• [WHAT IS REQUIRED] Copy every one of the entries below word for word, keeping each line as it appears.

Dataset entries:
------------
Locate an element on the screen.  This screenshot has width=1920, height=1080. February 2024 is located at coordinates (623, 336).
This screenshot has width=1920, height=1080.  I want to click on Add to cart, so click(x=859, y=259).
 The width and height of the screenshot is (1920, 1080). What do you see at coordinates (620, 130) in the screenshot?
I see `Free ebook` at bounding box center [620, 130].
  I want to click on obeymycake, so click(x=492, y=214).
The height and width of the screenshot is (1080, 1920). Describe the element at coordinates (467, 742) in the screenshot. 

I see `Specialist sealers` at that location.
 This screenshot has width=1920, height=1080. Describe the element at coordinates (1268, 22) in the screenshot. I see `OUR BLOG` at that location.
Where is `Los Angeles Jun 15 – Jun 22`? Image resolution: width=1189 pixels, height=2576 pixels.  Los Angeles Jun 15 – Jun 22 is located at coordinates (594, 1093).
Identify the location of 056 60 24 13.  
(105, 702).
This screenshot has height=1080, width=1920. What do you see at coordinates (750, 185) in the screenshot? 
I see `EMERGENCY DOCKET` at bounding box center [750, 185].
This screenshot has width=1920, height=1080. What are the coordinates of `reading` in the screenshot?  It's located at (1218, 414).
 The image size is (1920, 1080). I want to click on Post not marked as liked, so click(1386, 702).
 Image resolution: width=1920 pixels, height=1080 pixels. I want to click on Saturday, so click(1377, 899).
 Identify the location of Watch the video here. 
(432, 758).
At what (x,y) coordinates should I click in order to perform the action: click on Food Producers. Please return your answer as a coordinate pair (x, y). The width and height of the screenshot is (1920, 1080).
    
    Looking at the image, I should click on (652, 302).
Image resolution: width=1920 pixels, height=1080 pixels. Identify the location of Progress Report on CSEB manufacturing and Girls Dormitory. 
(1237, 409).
------------
• [REPLY TO THE EXERCISE]
Locate an element on the screen.  This screenshot has width=1920, height=1080. February 2024 is located at coordinates (623, 336).
This screenshot has width=1920, height=1080.  I want to click on Add to cart, so click(x=859, y=259).
 The width and height of the screenshot is (1920, 1080). What do you see at coordinates (620, 130) in the screenshot?
I see `Free ebook` at bounding box center [620, 130].
  I want to click on obeymycake, so click(x=492, y=214).
The height and width of the screenshot is (1080, 1920). Describe the element at coordinates (467, 742) in the screenshot. 

I see `Specialist sealers` at that location.
 This screenshot has width=1920, height=1080. Describe the element at coordinates (1268, 22) in the screenshot. I see `OUR BLOG` at that location.
Where is `Los Angeles Jun 15 – Jun 22`? Image resolution: width=1189 pixels, height=2576 pixels.  Los Angeles Jun 15 – Jun 22 is located at coordinates (594, 1093).
Identify the location of 056 60 24 13.  
(105, 702).
This screenshot has height=1080, width=1920. What do you see at coordinates (750, 185) in the screenshot? 
I see `EMERGENCY DOCKET` at bounding box center [750, 185].
This screenshot has width=1920, height=1080. What are the coordinates of `reading` in the screenshot?  It's located at (1218, 414).
 The image size is (1920, 1080). I want to click on Post not marked as liked, so click(1386, 702).
 Image resolution: width=1920 pixels, height=1080 pixels. I want to click on Saturday, so click(1377, 899).
 Identify the location of Watch the video here. 
(432, 758).
At what (x,y) coordinates should I click in order to perform the action: click on Food Producers. Please return your answer as a coordinate pair (x, y). The width and height of the screenshot is (1920, 1080).
    
    Looking at the image, I should click on (652, 302).
Image resolution: width=1920 pixels, height=1080 pixels. Identify the location of Progress Report on CSEB manufacturing and Girls Dormitory. 
(1237, 409).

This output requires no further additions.